Wie wichtig die zu 100 Prozent vom Land bezahlten Bus-Regiolinien sind, die Bahnhöfe verbinden und damit Anschlüsse an den Schienenverkehr ermöglichen sollen, unterstreicht der Verkehrsverbund Region Trier (VRT). Die Bus-Regiolinien seien das Rückgrat der Busnetze, das dürfe nicht zusammenbrechen.
Mögliche Einsparungen beim Angebot erfolgten nur auf Grundlage einer genauen Evaluation der Busnetze etwa mit neuen Fahrgast-Zählsystemen. Es müsse sensibel geprüft werden, auf welche Fahrten verzichtet werden könne und wo etwa als Alternative zu Linienfahrten Rufbus-Angebote sinnvoll sein könnten, erklärte der VRT.
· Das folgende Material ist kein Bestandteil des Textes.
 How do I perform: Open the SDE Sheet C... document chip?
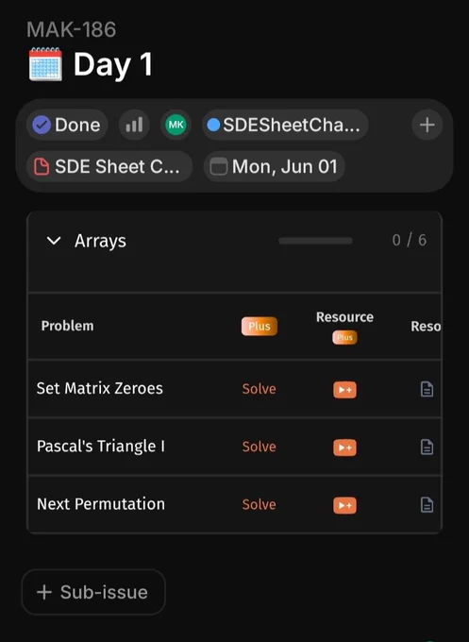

Der Geschäftsführer des Verkehrsverbunds Rhein-Mosel (VRM), Stephan Pauly, hatte kürzlich in der «Rhein-Zeitung» gesagt, die Entscheidung, wo Leistungen weggenommen würden und in welchem Umfang, sei Aufgabe der Politik. Pauly betonte, Leistungskürzungen von zehn Prozent bedeuteten nicht automatisch, dass Kosten um zehn Prozent reduziert werden könnten.
Kollektive Kritik am Bund
Einigkeit herrscht darin, dass der Bund mehr Geld geben muss. Von ihm kommen die für die Finanzierung des ÖPNV wichtigen Regionalisierungsmittel. Der Verkehrsverbund Region Trier teilte mit: «Wir bedauern, dass das Bundesverkehrsministerium keine ausreichenden Anpassungen der Regionalisierungsmittel vorgenommen hat, trotz der erheblichen Kostensteigerungen im ÖPNV, und somit zu einer Verschärfung der finanziellen Lage beiträgt.»
Ministerin Eder erklärte im Ausschuss, die Länder hätten bereits im Jahr 2022 eine deutliche Steigerung der Regionalisierungsmittel um insgesamt drei Milliarden Euro gefordert, die letztlich beschlossene Erhöhung um eine Milliarde sei durch die gestiegenen Kosten für den ÖPNV direkt wieder aufgebraucht worden. Hätte es damals drei Milliarden Euro mehr gegeben, würde man heutzutage andere Diskussionen führen, sagte Eder.